Required action:
Exact copies of all the entries are needed.

*** Given records Section Begins ***

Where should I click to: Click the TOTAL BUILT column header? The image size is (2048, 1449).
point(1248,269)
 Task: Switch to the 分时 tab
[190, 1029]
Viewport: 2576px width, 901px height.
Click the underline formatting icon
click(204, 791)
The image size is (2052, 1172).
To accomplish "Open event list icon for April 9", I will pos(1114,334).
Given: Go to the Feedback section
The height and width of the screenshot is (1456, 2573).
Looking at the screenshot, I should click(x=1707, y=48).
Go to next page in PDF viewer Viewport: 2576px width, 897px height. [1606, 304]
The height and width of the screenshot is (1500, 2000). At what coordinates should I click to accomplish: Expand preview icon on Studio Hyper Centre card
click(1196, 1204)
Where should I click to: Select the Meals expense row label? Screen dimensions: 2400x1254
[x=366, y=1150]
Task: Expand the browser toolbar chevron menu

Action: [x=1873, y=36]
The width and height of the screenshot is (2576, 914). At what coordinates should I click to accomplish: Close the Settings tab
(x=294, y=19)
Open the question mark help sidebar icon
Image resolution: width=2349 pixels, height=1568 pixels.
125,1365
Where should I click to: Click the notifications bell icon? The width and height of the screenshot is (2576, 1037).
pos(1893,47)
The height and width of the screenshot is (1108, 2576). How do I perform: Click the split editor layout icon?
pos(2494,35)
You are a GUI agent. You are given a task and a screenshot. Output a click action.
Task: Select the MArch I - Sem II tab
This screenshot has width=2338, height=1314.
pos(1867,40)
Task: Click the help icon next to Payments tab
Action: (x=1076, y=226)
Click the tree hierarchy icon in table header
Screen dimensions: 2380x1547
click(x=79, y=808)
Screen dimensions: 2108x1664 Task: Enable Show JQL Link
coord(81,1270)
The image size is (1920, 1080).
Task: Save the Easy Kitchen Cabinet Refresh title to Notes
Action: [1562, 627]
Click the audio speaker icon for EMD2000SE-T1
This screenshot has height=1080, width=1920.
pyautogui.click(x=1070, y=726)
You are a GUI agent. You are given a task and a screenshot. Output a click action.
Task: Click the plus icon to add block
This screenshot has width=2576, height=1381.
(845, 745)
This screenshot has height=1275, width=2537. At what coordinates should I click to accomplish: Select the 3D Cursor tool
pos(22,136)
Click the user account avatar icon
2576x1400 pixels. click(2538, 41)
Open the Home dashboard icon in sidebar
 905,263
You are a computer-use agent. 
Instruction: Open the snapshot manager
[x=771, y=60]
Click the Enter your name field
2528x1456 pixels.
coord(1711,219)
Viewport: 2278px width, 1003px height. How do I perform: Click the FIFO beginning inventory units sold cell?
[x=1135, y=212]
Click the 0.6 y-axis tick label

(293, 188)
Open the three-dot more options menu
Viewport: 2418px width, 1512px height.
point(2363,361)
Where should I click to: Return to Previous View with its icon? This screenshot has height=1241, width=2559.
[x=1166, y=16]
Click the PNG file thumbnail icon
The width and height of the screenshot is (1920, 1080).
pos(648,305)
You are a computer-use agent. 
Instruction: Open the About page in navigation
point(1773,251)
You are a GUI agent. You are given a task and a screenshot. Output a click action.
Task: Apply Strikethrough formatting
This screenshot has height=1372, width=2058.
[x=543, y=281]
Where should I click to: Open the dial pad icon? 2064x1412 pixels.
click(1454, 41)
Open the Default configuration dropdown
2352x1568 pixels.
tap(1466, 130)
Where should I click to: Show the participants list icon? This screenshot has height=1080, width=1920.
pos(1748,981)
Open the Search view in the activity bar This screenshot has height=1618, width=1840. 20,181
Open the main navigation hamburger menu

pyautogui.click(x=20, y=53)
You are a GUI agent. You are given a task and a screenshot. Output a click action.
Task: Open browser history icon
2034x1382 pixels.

*** Given records Section Ends ***

Exercise answer:
Where should I click to: Click the TOTAL BUILT column header? The image size is (2048, 1449).
point(1248,269)
 Task: Switch to the 分时 tab
[190, 1029]
Viewport: 2576px width, 901px height.
Click the underline formatting icon
click(204, 791)
The image size is (2052, 1172).
To accomplish "Open event list icon for April 9", I will pos(1114,334).
Given: Go to the Feedback section
The height and width of the screenshot is (1456, 2573).
Looking at the screenshot, I should click(x=1707, y=48).
Go to next page in PDF viewer Viewport: 2576px width, 897px height. [1606, 304]
The height and width of the screenshot is (1500, 2000). At what coordinates should I click to accomplish: Expand preview icon on Studio Hyper Centre card
click(1196, 1204)
Where should I click to: Select the Meals expense row label? Screen dimensions: 2400x1254
[x=366, y=1150]
Task: Expand the browser toolbar chevron menu

Action: [x=1873, y=36]
The width and height of the screenshot is (2576, 914). At what coordinates should I click to accomplish: Close the Settings tab
(x=294, y=19)
Open the question mark help sidebar icon
Image resolution: width=2349 pixels, height=1568 pixels.
125,1365
Where should I click to: Click the notifications bell icon? The width and height of the screenshot is (2576, 1037).
pos(1893,47)
The height and width of the screenshot is (1108, 2576). How do I perform: Click the split editor layout icon?
pos(2494,35)
You are a GUI agent. You are given a task and a screenshot. Output a click action.
Task: Select the MArch I - Sem II tab
This screenshot has width=2338, height=1314.
pos(1867,40)
Task: Click the help icon next to Payments tab
Action: (x=1076, y=226)
Click the tree hierarchy icon in table header
Screen dimensions: 2380x1547
click(x=79, y=808)
Screen dimensions: 2108x1664 Task: Enable Show JQL Link
coord(81,1270)
The image size is (1920, 1080).
Task: Save the Easy Kitchen Cabinet Refresh title to Notes
Action: [1562, 627]
Click the audio speaker icon for EMD2000SE-T1
This screenshot has height=1080, width=1920.
pyautogui.click(x=1070, y=726)
You are a GUI agent. You are given a task and a screenshot. Output a click action.
Task: Click the plus icon to add block
This screenshot has width=2576, height=1381.
(845, 745)
This screenshot has height=1275, width=2537. At what coordinates should I click to accomplish: Select the 3D Cursor tool
pos(22,136)
Click the user account avatar icon
2576x1400 pixels. click(2538, 41)
Open the Home dashboard icon in sidebar
 905,263
You are a computer-use agent. 
Instruction: Open the snapshot manager
[x=771, y=60]
Click the Enter your name field
2528x1456 pixels.
coord(1711,219)
Viewport: 2278px width, 1003px height. How do I perform: Click the FIFO beginning inventory units sold cell?
[x=1135, y=212]
Click the 0.6 y-axis tick label

(293, 188)
Open the three-dot more options menu
Viewport: 2418px width, 1512px height.
point(2363,361)
Where should I click to: Return to Previous View with its icon? This screenshot has height=1241, width=2559.
[x=1166, y=16]
Click the PNG file thumbnail icon
The width and height of the screenshot is (1920, 1080).
pos(648,305)
You are a computer-use agent. 
Instruction: Open the About page in navigation
point(1773,251)
You are a GUI agent. You are given a task and a screenshot. Output a click action.
Task: Apply Strikethrough formatting
This screenshot has height=1372, width=2058.
[x=543, y=281]
Where should I click to: Open the dial pad icon? 2064x1412 pixels.
click(1454, 41)
Open the Default configuration dropdown
2352x1568 pixels.
tap(1466, 130)
Where should I click to: Show the participants list icon? This screenshot has height=1080, width=1920.
pos(1748,981)
Open the Search view in the activity bar This screenshot has height=1618, width=1840. 20,181
Open the main navigation hamburger menu

pyautogui.click(x=20, y=53)
You are a GUI agent. You are given a task and a screenshot. Output a click action.
Task: Open browser history icon
2034x1382 pixels.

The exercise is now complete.